Доктор Харрис — высокий мужчина в тяжелых очках с толстыми стеклами, с длинными зачесанными назад сизо-седыми волосами наверняка был совсем мальчишкой, когда учился у Рейне.
«Должен был видеть Иви, первую механическую «птицу»… интересно, были ли у нее золотые глаза», — отстраненно подумал Уолтер, все глубже погружаясь в теплую и густую отрешенность.
Он не слышал голоса доктора Харриса, металлического звона инструментов, не чувствовал укола в здоровую руку.
— Считайте от ста до одного, мистер Ливрик, — донеслась до него настойчивая просьба.
— Сто. Девяносто девять. Девяносто восемь… — начал Уолтер, не открывая глаза.

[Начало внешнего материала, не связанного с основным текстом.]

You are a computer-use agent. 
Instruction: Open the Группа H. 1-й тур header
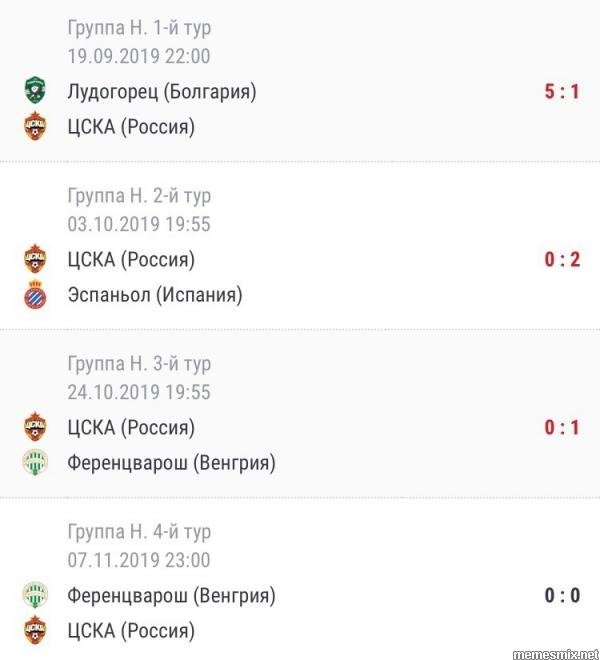tap(139, 27)
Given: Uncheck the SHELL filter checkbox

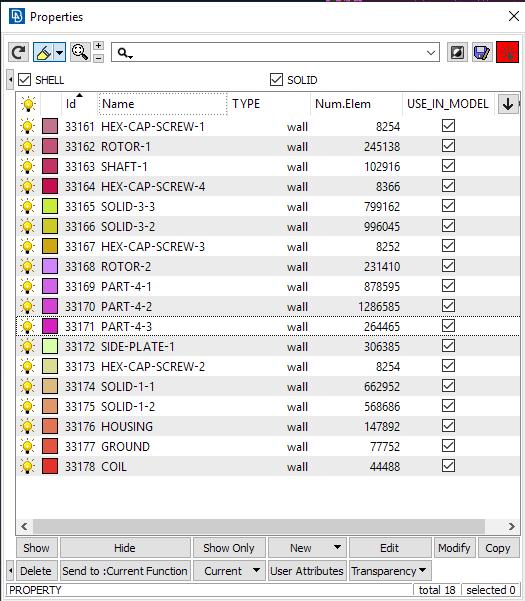Looking at the screenshot, I should (25, 80).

— Уолтер, зачем ты это делаешь? — раздался рядом голос Джека. Уолтер вздрогнул, но не ответил. Сознание медленно заволакивал туман. — Я пытался тебя спасти! Я хотел, чтобы ты был жив и счастлив, а вместо этого ты повторяешь мои ошибки! Откажись, пока не поздно, прошу тебя…
«Я калека, ты слышал доктора Севинжа. Рука двигаться не будет, даже если ее не отнимут сейчас», — про себя сказал он, надеясь, что брат услышит и отстанет.
— Семьдесят шесть… семьдесят пять…
— Найди другого врача, не слушай этого Севинжа! Клирикам плевать на тело, им вообще на все плевать!
— Шестьдесят восемь… шестьдесят семь…
— Уолтер! — в голосе Джека все отчетливее звенела паника.
Мир погас в один момент. Уолтеру показалось, что он соскользнул с края пропасти и после нескольких секунд полета упал в теплую черную воду, без остатка заполнившую сознание.
И голос Джека затих.
…
Уолтер пришел в себя от резкого запаха крови и визга бормашины. Несколько секунд потребовалось, чтобы понять, что он не чувствует боли. Он инстинктивно попытался пошевелить левой рукой, но ничего не вышло.
Сначала ему показалось, что весь ужас, испытанный в этот момент, сжат в маленькой ледяной точке в груди — словно кто-то вбил гвоздь. Но через пару мгновений, когда разум осознал то, что первым поняло тело, точка взорвалась, захлестнув ужасом, как морской водой. Уолтер попытался дернуться — и не смог.
Наркоз продолжал действовать. Он не чувствовал боли, не мог двигаться, но сознание вернулось и с каждой секундой становилось все четче.